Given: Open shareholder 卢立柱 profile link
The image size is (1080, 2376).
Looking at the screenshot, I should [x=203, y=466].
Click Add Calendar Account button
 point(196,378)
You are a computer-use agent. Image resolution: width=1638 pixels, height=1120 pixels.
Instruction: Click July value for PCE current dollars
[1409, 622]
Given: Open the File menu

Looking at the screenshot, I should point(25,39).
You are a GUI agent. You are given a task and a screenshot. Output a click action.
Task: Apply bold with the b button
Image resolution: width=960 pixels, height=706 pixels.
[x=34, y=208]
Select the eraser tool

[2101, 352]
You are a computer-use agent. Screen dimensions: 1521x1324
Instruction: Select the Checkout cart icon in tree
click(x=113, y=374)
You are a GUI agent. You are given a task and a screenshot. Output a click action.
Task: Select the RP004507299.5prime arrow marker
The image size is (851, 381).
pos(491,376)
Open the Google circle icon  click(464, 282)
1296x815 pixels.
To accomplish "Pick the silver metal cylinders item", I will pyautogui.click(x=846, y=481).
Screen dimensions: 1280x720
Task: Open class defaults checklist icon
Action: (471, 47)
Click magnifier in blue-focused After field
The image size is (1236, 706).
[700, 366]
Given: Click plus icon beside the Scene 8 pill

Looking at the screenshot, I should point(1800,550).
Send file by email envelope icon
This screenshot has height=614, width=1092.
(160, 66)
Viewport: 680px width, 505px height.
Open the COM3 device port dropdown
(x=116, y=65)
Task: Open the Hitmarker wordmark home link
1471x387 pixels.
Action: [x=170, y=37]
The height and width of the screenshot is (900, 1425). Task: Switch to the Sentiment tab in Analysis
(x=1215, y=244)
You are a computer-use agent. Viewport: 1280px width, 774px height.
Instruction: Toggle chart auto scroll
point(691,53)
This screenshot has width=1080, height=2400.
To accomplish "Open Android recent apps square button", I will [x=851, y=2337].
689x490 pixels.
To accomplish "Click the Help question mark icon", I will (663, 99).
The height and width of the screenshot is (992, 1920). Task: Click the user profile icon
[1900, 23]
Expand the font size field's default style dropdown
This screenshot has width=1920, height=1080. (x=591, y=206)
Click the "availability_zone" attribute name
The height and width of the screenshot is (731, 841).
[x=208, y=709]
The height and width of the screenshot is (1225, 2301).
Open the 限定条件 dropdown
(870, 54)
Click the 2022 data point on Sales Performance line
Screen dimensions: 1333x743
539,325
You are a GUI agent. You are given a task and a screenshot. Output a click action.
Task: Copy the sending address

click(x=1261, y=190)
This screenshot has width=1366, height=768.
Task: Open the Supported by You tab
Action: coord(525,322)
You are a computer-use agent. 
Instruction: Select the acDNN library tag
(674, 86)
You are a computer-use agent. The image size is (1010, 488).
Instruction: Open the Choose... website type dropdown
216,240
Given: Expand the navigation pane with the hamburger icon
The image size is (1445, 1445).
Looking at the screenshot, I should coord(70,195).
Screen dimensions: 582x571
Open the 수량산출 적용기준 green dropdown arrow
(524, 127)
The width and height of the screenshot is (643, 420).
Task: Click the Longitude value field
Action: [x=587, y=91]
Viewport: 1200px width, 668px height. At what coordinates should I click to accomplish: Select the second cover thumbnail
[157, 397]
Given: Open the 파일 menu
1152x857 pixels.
******
WHAT TO WORK ON — Print the material above exactly as it appears, line for line.

EXERCISE RESULT —
Given: Open shareholder 卢立柱 profile link
The image size is (1080, 2376).
Looking at the screenshot, I should [x=203, y=466].
Click Add Calendar Account button
 point(196,378)
You are a computer-use agent. Image resolution: width=1638 pixels, height=1120 pixels.
Instruction: Click July value for PCE current dollars
[1409, 622]
Given: Open the File menu

Looking at the screenshot, I should point(25,39).
You are a GUI agent. You are given a task and a screenshot. Output a click action.
Task: Apply bold with the b button
Image resolution: width=960 pixels, height=706 pixels.
[x=34, y=208]
Select the eraser tool

[2101, 352]
You are a computer-use agent. Screen dimensions: 1521x1324
Instruction: Select the Checkout cart icon in tree
click(x=113, y=374)
You are a GUI agent. You are given a task and a screenshot. Output a click action.
Task: Select the RP004507299.5prime arrow marker
The image size is (851, 381).
pos(491,376)
Open the Google circle icon  click(464, 282)
1296x815 pixels.
To accomplish "Pick the silver metal cylinders item", I will pyautogui.click(x=846, y=481).
Screen dimensions: 1280x720
Task: Open class defaults checklist icon
Action: (471, 47)
Click magnifier in blue-focused After field
The image size is (1236, 706).
[700, 366]
Given: Click plus icon beside the Scene 8 pill

Looking at the screenshot, I should point(1800,550).
Send file by email envelope icon
This screenshot has height=614, width=1092.
(160, 66)
Viewport: 680px width, 505px height.
Open the COM3 device port dropdown
(x=116, y=65)
Task: Open the Hitmarker wordmark home link
1471x387 pixels.
Action: [x=170, y=37]
The height and width of the screenshot is (900, 1425). Task: Switch to the Sentiment tab in Analysis
(x=1215, y=244)
You are a computer-use agent. Viewport: 1280px width, 774px height.
Instruction: Toggle chart auto scroll
point(691,53)
This screenshot has width=1080, height=2400.
To accomplish "Open Android recent apps square button", I will [x=851, y=2337].
689x490 pixels.
To accomplish "Click the Help question mark icon", I will (663, 99).
The height and width of the screenshot is (992, 1920). Task: Click the user profile icon
[1900, 23]
Expand the font size field's default style dropdown
This screenshot has width=1920, height=1080. (x=591, y=206)
Click the "availability_zone" attribute name
The height and width of the screenshot is (731, 841).
[x=208, y=709]
The height and width of the screenshot is (1225, 2301).
Open the 限定条件 dropdown
(870, 54)
Click the 2022 data point on Sales Performance line
Screen dimensions: 1333x743
539,325
You are a GUI agent. You are given a task and a screenshot. Output a click action.
Task: Copy the sending address

click(x=1261, y=190)
This screenshot has width=1366, height=768.
Task: Open the Supported by You tab
Action: coord(525,322)
You are a computer-use agent. 
Instruction: Select the acDNN library tag
(674, 86)
You are a computer-use agent. The image size is (1010, 488).
Instruction: Open the Choose... website type dropdown
216,240
Given: Expand the navigation pane with the hamburger icon
The image size is (1445, 1445).
Looking at the screenshot, I should coord(70,195).
Screen dimensions: 582x571
Open the 수량산출 적용기준 green dropdown arrow
(524, 127)
The width and height of the screenshot is (643, 420).
Task: Click the Longitude value field
Action: [x=587, y=91]
Viewport: 1200px width, 668px height. At what coordinates should I click to accomplish: Select the second cover thumbnail
[157, 397]
Given: Open the 파일 menu
1152x857 pixels.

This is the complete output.